Kutipan Teks -
- - -

Asy-Syaikh Muqbil Bin Hadi Al Wadi’i –rahimahullah- berkata: “Saya nasehatkan kepada Ahlus Sunnah agar bersabar menghadapi kemiskinan. Karena kemiskinan ini adalah keadaan yang telah dipiihkan oleh Allah untuk Nabinya Muhammad-Shollallahu alaihi wa sallam-. Dan Rabb Yang Maha Perkasa berfirman dalam Kitab-Nya yang mulia :
“Dan sungguh akan kami berikan cobaan kepadamu dengan sedikit ketakutan kelaparan jiwa dan buah-buahan dan berikanlah berita kepada orang-orang yang sabar, yaitu orang-orang yang apabila ditimpa musibah mereka mengucapkan inna lillahi wa inna lillahi rajiun mereka itulah yang mendapat keberkatan yang sempurna dan rahmat dari Tuhan mereka dan mereka itulah orang-orang yang mendapat petunjuk.” (Al-Baqarah: 155-157)
Perhatikanlah beberapa petikan tentang kesabaran Nabi dan para sahabatnya -radhiyallahu Ta’ala ‘anhum- di dalam menghadapi kemiskinan, kelaparan dan kekurang di dalam pangan (tidak memiliki makanan).
Imam Muslim meriwayatkan dari sahabat Abu Hurairah -radhiyallahu anhu- dia berkata : Pada suatu hari atau malam Rasulullah -Shollallahu alaihi wa sallam- keluar rumah, tiba-tiba bertemu dengan Abu Bakar dan Umar, lalu beliau berkata: “Apa yang mengeluarkan kalian dari rumah kalian, pada saat seperti ini?” Keduanya menjawab, “Lapar ya Rasulullah.” Beliau bersabda: “Demi Zat yang jiwaku ada di tangan-Nya, saya juga dikeluarkan oleh yang menyebabkan kalian keluar, bangkitlah!” Lalu keduanya bangkit bersama beliau lalu mendatangi seorang sahabat Anshar. Ternyata dia tidak ada di rumah. Namun ketika istri sahabat tersebut melihat (mereka), dia berkata: “Selamat datang.”
Rasulullah -Shollallahu alaihi wa sallam- bertanya kepadanya kemana si fulan? Wanita itu berkata: “Keluar mencari air minum untuk kami.” Kemudian datanglah sahabat Anshar tersebut dan melihat Rasulullah -Shollallahu alaihi wa sallam- beserta kedua sahabatnya kemudian dia berkata, “Segala puji bagi Allah tidak seorang pun pada hari ini yang tamunya lebih mulia daripada aku.” Kemudian dia pergi dan membawa setandan kurma lengkap, ada busr (kurma muda), tamr (kurma matang) dan ruthab (kurma yang masih basah dia berkata: “Silakan makan.” Setelah itu dia mengambil pisau.

- - -

Data yang Diberikan -
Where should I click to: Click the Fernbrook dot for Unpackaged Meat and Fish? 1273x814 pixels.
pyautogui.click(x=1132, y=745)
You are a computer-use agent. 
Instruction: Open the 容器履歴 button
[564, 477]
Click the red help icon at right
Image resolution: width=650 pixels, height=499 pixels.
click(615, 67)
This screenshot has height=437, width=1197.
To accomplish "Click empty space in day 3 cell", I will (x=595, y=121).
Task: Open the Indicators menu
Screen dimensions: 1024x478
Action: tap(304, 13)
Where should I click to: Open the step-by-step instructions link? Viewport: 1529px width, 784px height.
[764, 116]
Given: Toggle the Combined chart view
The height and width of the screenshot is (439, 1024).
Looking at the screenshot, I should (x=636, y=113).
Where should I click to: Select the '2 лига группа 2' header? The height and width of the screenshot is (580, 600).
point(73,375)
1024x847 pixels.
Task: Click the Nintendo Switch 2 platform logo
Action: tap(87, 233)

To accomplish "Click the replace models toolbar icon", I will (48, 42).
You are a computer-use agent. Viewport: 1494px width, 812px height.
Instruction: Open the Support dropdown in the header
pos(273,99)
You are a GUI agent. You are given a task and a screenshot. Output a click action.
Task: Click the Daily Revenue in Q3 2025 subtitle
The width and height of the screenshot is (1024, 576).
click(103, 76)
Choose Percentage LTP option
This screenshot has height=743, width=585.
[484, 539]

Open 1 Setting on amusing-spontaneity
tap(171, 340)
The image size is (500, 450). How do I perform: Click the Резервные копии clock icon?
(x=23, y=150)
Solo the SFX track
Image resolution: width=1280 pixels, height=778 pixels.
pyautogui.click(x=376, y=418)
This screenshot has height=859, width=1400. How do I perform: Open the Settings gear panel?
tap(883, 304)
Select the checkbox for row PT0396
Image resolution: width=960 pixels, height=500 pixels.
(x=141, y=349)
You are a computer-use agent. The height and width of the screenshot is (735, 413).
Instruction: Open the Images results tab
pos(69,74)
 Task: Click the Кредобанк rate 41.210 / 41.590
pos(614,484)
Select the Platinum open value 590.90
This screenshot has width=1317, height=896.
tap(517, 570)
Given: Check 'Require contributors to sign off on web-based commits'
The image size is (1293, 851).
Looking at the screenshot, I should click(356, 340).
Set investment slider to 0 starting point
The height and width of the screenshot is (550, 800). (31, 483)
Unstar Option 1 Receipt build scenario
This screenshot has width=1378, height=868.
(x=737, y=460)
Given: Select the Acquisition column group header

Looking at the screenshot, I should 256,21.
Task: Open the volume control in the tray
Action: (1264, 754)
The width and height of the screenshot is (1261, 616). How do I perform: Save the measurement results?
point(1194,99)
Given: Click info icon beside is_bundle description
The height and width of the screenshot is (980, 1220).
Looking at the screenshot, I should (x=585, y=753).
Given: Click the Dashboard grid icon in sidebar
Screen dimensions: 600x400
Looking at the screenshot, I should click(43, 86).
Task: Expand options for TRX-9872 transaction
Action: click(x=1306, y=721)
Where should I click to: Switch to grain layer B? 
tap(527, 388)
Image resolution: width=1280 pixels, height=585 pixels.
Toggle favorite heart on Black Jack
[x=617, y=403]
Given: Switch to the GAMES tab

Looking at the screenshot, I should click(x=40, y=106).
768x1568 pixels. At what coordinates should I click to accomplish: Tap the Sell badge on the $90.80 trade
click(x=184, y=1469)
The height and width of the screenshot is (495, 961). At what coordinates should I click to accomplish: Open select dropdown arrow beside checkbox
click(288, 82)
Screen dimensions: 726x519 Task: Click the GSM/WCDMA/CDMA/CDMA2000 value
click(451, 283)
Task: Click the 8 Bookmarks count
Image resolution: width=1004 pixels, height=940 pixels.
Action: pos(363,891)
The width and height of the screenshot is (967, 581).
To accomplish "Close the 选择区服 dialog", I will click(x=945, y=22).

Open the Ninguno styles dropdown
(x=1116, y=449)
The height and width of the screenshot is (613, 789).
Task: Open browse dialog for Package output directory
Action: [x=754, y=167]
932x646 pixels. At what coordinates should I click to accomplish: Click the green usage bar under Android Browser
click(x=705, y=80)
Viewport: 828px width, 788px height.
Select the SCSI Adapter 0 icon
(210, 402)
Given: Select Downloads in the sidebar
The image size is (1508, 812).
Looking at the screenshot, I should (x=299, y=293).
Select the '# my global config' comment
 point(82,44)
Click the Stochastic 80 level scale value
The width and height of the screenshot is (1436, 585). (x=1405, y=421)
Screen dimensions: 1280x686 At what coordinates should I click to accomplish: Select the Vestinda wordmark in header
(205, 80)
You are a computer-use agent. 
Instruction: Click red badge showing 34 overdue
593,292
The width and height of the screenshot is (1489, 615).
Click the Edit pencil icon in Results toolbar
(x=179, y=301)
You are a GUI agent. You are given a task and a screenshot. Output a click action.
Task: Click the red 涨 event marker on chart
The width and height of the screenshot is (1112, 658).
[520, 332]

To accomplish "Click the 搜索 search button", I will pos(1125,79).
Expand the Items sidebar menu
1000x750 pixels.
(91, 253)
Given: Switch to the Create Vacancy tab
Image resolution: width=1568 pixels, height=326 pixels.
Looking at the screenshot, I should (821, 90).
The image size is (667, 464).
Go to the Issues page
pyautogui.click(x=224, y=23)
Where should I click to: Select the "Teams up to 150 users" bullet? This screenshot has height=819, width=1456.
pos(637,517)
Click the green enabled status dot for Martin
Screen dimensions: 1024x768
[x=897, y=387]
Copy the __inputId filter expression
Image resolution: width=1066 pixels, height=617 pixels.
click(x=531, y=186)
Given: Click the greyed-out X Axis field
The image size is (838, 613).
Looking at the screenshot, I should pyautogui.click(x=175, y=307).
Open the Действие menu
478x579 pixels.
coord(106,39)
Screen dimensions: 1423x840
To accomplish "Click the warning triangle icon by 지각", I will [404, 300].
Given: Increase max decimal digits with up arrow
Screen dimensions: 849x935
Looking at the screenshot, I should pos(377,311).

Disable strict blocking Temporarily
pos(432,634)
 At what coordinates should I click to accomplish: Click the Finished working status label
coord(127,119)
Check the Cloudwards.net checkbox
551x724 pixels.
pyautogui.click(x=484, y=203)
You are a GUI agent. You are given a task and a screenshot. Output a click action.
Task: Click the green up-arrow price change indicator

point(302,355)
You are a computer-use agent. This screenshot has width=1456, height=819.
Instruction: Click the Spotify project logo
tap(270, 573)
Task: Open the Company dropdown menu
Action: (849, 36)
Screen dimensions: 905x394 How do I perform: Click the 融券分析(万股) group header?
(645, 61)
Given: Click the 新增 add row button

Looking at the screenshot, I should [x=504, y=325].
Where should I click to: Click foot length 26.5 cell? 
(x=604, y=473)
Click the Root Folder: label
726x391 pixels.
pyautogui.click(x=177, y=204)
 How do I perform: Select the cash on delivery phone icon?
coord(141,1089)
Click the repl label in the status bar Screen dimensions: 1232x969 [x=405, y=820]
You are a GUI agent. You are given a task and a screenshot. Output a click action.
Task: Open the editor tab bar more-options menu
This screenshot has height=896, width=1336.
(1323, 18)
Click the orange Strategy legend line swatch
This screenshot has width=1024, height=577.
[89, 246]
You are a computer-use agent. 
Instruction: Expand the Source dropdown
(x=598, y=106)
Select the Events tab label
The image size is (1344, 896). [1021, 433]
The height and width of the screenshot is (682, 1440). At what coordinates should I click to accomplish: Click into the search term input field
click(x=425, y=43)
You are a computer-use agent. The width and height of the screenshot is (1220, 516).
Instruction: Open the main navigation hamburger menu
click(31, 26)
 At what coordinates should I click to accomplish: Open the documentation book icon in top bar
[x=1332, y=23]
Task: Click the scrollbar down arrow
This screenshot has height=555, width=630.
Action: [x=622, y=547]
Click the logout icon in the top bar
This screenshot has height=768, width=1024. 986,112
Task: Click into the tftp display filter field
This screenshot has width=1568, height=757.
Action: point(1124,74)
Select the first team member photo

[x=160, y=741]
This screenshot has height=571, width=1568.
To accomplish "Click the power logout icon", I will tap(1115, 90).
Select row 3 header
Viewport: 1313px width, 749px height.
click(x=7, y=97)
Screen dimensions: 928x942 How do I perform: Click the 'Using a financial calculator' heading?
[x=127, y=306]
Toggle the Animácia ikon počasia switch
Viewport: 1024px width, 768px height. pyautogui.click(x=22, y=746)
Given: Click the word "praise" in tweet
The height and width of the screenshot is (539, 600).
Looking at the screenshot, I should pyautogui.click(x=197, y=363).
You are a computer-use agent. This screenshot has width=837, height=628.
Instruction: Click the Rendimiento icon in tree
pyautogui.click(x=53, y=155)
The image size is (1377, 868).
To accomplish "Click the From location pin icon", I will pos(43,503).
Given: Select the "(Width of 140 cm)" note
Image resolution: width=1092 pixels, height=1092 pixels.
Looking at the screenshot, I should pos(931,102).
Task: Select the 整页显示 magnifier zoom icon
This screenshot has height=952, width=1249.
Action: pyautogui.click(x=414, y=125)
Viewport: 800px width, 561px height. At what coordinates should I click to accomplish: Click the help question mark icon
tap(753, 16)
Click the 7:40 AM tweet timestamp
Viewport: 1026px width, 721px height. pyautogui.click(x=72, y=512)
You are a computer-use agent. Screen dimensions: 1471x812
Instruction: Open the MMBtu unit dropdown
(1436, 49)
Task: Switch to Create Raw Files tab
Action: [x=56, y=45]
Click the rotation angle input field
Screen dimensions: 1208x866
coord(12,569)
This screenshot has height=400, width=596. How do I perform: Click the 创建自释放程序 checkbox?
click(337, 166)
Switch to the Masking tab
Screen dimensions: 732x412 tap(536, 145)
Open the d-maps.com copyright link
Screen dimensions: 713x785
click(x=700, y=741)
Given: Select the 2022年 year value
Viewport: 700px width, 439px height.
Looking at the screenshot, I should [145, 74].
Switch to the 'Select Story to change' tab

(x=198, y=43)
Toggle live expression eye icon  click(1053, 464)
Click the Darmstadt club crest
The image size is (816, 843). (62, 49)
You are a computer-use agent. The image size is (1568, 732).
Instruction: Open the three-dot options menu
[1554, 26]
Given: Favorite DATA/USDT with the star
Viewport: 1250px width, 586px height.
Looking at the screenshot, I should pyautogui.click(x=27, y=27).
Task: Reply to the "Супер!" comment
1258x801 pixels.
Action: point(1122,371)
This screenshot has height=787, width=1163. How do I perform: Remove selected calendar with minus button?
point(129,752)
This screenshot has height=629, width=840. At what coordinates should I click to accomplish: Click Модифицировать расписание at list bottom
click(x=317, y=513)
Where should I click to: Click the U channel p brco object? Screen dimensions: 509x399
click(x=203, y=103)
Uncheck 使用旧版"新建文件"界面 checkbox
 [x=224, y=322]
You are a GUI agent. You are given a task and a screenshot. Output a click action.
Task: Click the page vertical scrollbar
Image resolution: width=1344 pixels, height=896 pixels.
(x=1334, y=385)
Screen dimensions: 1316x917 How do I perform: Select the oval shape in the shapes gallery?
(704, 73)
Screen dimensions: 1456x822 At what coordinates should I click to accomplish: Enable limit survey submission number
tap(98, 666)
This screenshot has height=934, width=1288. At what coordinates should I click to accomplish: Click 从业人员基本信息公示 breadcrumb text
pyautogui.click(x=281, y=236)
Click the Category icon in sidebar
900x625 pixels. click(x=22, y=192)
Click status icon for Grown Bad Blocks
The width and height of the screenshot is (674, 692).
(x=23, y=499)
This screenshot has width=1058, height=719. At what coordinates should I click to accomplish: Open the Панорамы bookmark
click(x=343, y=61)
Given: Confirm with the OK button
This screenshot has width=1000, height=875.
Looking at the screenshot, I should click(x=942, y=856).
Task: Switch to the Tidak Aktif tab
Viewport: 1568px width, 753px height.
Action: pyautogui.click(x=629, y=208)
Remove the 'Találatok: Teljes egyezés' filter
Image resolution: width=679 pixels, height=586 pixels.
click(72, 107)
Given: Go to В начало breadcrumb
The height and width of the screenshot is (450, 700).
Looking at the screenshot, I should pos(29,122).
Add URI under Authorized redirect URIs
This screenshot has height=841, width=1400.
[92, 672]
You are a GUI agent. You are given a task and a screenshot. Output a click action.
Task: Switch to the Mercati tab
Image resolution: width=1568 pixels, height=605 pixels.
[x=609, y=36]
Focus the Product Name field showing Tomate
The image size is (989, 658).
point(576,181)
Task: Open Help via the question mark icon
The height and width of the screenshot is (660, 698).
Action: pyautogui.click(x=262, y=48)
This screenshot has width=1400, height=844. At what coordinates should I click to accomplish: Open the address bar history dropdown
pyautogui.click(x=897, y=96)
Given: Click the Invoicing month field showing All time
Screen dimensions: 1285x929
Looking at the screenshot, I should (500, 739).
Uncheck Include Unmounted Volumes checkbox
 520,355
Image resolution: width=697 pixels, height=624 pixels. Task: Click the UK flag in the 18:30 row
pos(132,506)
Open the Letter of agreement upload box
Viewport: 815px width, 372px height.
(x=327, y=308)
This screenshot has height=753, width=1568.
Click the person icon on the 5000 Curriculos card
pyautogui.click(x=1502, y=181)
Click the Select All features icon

- - -

Yang Harus Dikerjakan - Dalam kutipan teks di atas, sebutkan semua jenis kurma dalam setandan yang dibawa sahabat Anshar beserta arti setiap jenis.

Jawaban Latihan -
- busr: kurma muda
- tamr: kurma matang
- ruthab: kurma yang masih basah